#### MATERIAL TO PROCESS

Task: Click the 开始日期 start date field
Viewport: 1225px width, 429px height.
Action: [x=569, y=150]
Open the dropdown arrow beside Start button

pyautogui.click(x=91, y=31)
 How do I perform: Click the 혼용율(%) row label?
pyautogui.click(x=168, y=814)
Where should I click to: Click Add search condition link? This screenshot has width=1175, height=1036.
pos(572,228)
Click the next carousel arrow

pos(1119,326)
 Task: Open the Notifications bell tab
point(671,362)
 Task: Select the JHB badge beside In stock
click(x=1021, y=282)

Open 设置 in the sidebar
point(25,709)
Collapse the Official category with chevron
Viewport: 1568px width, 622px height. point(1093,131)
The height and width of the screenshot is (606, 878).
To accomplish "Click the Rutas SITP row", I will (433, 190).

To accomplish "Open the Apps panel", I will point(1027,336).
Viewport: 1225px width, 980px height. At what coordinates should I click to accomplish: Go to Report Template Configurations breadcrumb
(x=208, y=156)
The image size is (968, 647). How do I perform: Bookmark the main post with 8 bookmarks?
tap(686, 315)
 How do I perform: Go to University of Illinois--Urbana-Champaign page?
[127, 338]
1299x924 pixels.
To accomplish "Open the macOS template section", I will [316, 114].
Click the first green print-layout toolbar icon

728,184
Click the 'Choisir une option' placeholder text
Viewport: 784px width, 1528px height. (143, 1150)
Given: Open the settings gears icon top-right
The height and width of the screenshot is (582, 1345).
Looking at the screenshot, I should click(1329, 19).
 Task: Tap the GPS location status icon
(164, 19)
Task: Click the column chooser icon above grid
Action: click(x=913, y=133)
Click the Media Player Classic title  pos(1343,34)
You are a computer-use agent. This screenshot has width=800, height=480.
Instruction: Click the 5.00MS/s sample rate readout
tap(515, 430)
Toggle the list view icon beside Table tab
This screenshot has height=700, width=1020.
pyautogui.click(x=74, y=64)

########

▶ DIRECTIONS
To complete the exercise, print all of the entries exactly.

▶ SOLUTION TO THIS PROBLEM
Task: Click the 开始日期 start date field
Viewport: 1225px width, 429px height.
Action: [x=569, y=150]
Open the dropdown arrow beside Start button

pyautogui.click(x=91, y=31)
 How do I perform: Click the 혼용율(%) row label?
pyautogui.click(x=168, y=814)
Where should I click to: Click Add search condition link? This screenshot has width=1175, height=1036.
pos(572,228)
Click the next carousel arrow

pos(1119,326)
 Task: Open the Notifications bell tab
point(671,362)
 Task: Select the JHB badge beside In stock
click(x=1021, y=282)

Open 设置 in the sidebar
point(25,709)
Collapse the Official category with chevron
Viewport: 1568px width, 622px height. point(1093,131)
The height and width of the screenshot is (606, 878).
To accomplish "Click the Rutas SITP row", I will (433, 190).

To accomplish "Open the Apps panel", I will point(1027,336).
Viewport: 1225px width, 980px height. At what coordinates should I click to accomplish: Go to Report Template Configurations breadcrumb
(x=208, y=156)
The image size is (968, 647). How do I perform: Bookmark the main post with 8 bookmarks?
tap(686, 315)
 How do I perform: Go to University of Illinois--Urbana-Champaign page?
[127, 338]
1299x924 pixels.
To accomplish "Open the macOS template section", I will [316, 114].
Click the first green print-layout toolbar icon

728,184
Click the 'Choisir une option' placeholder text
Viewport: 784px width, 1528px height. (143, 1150)
Given: Open the settings gears icon top-right
The height and width of the screenshot is (582, 1345).
Looking at the screenshot, I should click(1329, 19).
 Task: Tap the GPS location status icon
(164, 19)
Task: Click the column chooser icon above grid
Action: click(x=913, y=133)
Click the Media Player Classic title  pos(1343,34)
You are a computer-use agent. This screenshot has width=800, height=480.
Instruction: Click the 5.00MS/s sample rate readout
tap(515, 430)
Toggle the list view icon beside Table tab
This screenshot has height=700, width=1020.
pyautogui.click(x=74, y=64)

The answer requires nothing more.